A gem from Stephen Few:
The series of interactive data visualizations that have appeared on GE’s website over the last two years has provided a growing pool of silly examples. They attempt to give the superficial impression that GE cares about data while in fact providing almost useless content. They look fun, but communicate little. As such, they suggest that GE does not in fact care about the information and has little respect for the intelligence and interests of its audience. This is a shame, because the stories contained in these data sets are important.
Most of the visualizations were developed by Ben Fry (including the colorful pie that Homer is drooling over above); someone who is able to design effective data visualizations, but shows no signs of this in the work that he’s done for GE. The latest visualization was designed by David McCandless, who has to my knowledge never produced an effective data visualization. In other words, GE has gone from bad to worse.

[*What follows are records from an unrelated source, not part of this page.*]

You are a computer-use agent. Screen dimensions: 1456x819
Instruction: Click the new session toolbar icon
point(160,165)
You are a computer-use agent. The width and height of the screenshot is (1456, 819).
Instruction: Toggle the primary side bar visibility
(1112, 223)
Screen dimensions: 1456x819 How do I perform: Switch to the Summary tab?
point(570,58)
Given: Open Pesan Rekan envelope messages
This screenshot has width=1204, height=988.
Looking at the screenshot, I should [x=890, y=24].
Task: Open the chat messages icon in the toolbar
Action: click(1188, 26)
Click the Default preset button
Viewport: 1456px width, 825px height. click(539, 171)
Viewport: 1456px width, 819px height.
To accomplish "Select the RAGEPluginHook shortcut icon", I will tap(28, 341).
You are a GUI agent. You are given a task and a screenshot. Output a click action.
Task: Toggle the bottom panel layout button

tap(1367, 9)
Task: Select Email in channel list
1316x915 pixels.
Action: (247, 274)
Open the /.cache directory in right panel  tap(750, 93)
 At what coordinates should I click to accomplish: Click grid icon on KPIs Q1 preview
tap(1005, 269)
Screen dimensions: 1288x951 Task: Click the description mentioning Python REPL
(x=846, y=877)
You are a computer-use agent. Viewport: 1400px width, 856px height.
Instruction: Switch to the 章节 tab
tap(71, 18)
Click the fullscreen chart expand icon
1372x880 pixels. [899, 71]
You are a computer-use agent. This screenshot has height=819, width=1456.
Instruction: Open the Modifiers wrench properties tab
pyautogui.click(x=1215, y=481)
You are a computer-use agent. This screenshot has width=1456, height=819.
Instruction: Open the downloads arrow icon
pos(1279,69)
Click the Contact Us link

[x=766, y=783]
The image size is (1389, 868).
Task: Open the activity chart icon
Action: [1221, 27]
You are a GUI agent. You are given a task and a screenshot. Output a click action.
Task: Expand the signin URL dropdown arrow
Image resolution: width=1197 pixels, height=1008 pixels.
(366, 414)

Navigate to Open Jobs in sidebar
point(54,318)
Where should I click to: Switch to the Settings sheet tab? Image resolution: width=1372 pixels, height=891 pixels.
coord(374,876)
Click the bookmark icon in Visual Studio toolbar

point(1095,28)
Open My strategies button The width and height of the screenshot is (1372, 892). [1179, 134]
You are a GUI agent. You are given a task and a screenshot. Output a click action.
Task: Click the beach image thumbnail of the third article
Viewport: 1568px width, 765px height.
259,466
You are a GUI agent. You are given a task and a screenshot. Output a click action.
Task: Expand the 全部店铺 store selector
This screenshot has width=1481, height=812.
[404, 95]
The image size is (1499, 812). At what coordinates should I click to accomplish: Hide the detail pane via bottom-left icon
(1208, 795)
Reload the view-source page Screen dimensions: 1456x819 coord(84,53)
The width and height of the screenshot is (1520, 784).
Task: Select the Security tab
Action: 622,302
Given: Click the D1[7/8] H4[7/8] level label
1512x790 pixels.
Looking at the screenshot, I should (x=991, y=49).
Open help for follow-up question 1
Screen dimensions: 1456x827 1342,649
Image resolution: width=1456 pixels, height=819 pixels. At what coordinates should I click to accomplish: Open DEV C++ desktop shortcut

Before you decide this is over the top criticism, go read the original post and view the graphics.
The question I would raise, I suppose all those years in law not being wasted, is whether the GE graphics were intended to inform or confuse?
If the latter, made to make the public feel that these are issues beyond their ken and best left to experts, then these maybe very successful graphics.
Even if not sinister in purpose, I think we need to attend very closely to what we assume about ourselves and graphics (and other interfaces). It may be, even often may be, that it isn’t us but the interface that is incorrect.
If you encounter a graphic you don’t understand, don’t assume it is you. If in writing, investigate further; if in class, ask for a better explanation; if in a meeting, ask for and follow up on the actual details.